- _EXTRACT_:
I use a leather wood hi-lux 4 -16 x44 on my 6.5 with sun shades and flip ups
on the 7.62x39 bolt gun I use a leatherwood 1-4x24 with a magnification lever and flip ups.


----------



## bigwheel (Sep 22, 2014)

budgetprepp-n said:


> I'm looking at scopes but only I'm a 100 yard shooter. The style scope I'm looking at only goes down to 3.5 power.
> Think that would be a bit to much for 100 yards?
> 
> I have a china made scope that has that power but you know if 4.5 is really 4.5 or not.
> ...


God gave us 3x9s. Let us stick with the program. Zeiss is for rich boys..Bushnell makes em for poor boys.


----------



## jim-henscheli (May 4, 2015)

Well I guess it depends on what your planning to do, but I've got a Weaver 3-9 on my 30-06, soon I'll have BUIS as well, and it's been awesome. Cheap, and reliable, and I drag it around in a canoe.


----------



## Moonshinedave (Mar 28, 2013)

I use open sights up to about a mile and a half, after that I have to put my bi-focals on.....(just kidding)
Wow, there are some real eagle eye shooters on this site. I have a 4x16 caballas scope on my .308, I use the highest power at 100yds, but I am shooting at very small targets and am expecting a very tight pattern.


----------



## LunaticFringeInc (Nov 20, 2012)

bigwheel said:


> God gave us 3x9s. Let us stick with the program. Zeiss is for rich boys..Bushnell makes em for poor boys.


Boy there is you some good golden nuggets of information right there that you can live by!

I think a good quality 3x9 variable with the proper eye relief and ruggedly built should not only serve you most excellently and leave you some room to grow on should you later need it is the way to go and the path of least resistance. Just understand there is a huge difference in the clarity and crispness of the veiw through a Leupold Vari-X III (or comparable Brand) and a 69.00 dollar Tasco at Walmart!

But if 100 yards is as far as your gonna reach out to, for what ever reason, a quality fixed 4 or 6 Power should be all youll ever need for the job at hand and eleminates a lot of the problems the lower priced variable scopes have generally speaking. Fewer delicate moving parts makes for a much more rugged and reliable product. Sometimes simple is much better and a heck of a lot cheaper too! I have a fixed 4 power on my SKS and a fixed 6 power on my Handi-Rifle in 7.62x39. Both work very well! In fact, the day it was my turn to stay back at camp and hold the fort down so to speak, I scored on a heavy beamed 10pt Buck from the picnic table at the cabin as he stood about 100 yards away with that Handi Rifle and the 6x Redfield Scope thats on it...I was the only one that scored that week end! In fact, IIRC, the snipers in Vietnam used a fixed 10X scope for all their work. So dont dismiss a fixed power scope that has been properly zeroed in and a shooter who knows his ammo and gun!

- _PROBLEM_:
In the rifle scope thread, what scope is mounted on the Handi-Rifle in 7.62x39?

- _EXTRACTED MATERIAL_:
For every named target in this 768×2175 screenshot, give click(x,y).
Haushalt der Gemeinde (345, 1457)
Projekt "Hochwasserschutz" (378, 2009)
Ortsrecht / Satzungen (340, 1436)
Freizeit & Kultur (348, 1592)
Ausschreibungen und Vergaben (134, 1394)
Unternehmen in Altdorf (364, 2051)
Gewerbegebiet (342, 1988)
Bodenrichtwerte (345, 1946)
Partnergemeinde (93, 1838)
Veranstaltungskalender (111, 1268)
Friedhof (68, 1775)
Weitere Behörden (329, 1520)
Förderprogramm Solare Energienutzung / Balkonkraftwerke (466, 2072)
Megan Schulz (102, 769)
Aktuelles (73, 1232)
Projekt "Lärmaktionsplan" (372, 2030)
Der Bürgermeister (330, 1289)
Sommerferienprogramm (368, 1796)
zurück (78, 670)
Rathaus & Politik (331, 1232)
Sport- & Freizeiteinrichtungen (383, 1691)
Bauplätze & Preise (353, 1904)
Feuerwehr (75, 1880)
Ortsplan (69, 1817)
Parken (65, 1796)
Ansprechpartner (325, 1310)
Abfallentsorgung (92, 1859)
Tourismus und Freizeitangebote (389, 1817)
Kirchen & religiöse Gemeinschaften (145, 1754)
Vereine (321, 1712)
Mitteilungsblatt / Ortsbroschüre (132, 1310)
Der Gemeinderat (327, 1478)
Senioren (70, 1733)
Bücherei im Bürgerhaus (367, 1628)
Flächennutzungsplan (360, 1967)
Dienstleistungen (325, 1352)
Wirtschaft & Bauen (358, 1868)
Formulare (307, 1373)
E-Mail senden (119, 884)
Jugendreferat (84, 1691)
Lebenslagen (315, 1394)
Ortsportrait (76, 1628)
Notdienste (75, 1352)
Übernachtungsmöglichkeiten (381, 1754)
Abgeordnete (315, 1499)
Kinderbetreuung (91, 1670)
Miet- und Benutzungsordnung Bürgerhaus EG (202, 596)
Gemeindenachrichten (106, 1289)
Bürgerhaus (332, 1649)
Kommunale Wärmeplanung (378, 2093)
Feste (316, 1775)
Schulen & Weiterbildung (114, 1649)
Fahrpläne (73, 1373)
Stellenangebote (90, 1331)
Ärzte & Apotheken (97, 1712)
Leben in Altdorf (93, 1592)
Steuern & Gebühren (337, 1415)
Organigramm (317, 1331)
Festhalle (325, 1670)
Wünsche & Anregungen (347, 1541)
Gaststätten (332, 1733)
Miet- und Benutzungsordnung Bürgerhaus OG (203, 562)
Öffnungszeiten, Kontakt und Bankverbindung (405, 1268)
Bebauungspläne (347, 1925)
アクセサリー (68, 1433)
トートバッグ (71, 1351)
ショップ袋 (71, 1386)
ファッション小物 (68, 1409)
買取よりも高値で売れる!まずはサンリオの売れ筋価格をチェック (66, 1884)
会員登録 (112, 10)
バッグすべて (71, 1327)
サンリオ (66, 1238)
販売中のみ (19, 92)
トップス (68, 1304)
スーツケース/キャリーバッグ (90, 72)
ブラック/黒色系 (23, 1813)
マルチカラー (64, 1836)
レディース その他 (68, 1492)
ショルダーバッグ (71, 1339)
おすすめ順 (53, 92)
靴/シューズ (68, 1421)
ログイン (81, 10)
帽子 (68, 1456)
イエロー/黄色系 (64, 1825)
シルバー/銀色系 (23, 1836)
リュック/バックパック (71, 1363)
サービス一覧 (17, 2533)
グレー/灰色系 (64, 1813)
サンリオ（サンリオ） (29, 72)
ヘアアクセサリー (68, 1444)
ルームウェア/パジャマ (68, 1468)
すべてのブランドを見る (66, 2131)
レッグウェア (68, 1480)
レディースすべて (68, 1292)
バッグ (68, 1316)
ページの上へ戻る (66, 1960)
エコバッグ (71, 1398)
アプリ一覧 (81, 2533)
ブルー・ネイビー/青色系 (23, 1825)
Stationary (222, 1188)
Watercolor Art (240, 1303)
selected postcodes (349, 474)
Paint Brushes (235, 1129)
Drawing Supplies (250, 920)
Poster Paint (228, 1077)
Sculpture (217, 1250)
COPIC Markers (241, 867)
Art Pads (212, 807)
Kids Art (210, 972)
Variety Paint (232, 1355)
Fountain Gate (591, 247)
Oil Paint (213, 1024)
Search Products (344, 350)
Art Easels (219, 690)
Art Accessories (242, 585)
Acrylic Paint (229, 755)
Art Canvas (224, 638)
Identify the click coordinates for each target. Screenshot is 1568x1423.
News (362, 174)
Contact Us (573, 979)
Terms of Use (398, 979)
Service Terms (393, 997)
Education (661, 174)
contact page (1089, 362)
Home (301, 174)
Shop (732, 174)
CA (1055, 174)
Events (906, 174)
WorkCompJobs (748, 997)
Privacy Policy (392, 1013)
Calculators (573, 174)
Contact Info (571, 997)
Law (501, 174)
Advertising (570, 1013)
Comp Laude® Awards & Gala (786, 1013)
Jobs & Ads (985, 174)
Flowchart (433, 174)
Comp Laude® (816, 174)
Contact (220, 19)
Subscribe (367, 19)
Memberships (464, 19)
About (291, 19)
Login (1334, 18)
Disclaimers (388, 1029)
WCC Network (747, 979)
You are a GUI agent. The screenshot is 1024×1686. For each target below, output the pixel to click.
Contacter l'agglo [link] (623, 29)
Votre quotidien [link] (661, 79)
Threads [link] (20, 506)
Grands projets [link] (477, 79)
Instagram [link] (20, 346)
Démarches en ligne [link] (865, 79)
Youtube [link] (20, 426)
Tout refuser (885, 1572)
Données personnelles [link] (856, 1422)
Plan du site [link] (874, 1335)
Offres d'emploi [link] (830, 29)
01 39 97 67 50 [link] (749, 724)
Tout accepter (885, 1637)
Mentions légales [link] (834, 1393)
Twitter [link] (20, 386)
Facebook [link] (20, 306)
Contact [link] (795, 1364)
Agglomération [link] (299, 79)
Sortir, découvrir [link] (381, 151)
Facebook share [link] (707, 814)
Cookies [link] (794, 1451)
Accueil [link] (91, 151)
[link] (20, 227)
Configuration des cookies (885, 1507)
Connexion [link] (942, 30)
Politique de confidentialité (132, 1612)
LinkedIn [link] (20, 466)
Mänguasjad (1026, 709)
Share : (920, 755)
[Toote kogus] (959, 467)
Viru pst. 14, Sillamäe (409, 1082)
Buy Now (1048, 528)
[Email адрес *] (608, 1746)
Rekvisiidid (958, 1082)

- _RESULT FOR THIS TASK_:
A fixed 6-power Redfield scope.